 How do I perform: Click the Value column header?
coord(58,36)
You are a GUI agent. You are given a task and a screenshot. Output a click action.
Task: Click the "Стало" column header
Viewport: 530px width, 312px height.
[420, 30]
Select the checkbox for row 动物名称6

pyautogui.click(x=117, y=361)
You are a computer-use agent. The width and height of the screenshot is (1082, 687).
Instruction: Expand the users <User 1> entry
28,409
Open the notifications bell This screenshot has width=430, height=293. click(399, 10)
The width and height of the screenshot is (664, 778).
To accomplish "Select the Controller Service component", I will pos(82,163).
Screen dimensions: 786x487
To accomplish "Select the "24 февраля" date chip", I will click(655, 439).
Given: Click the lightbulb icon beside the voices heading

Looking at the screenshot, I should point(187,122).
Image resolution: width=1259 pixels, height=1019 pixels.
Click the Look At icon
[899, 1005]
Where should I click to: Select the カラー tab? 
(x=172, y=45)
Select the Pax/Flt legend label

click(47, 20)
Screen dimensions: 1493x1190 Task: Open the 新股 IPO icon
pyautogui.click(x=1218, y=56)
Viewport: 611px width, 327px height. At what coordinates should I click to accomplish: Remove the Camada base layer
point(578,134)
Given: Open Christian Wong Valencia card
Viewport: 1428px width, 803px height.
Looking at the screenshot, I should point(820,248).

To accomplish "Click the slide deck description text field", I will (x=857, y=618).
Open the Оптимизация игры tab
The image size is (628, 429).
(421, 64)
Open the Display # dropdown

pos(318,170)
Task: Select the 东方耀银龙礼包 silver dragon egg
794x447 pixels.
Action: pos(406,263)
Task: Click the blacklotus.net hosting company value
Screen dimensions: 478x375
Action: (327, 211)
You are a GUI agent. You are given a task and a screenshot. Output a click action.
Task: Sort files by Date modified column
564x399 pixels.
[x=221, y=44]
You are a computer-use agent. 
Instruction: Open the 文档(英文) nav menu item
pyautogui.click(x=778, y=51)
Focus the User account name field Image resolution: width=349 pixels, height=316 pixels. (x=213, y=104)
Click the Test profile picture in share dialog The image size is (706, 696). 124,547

[TASK DETAILS]:
Copy everything from the start of the items down to the line containing "pyautogui.click(x=117, y=361)", including the requests, and shift every coordinate in the answers up by 38.

[THE SOLUTION]:
 How do I perform: Click the Value column header?
coord(96,74)
You are a GUI agent. You are given a task and a screenshot. Output a click action.
Task: Click the "Стало" column header
Viewport: 530px width, 312px height.
[458, 68]
Select the checkbox for row 动物名称6

pyautogui.click(x=155, y=399)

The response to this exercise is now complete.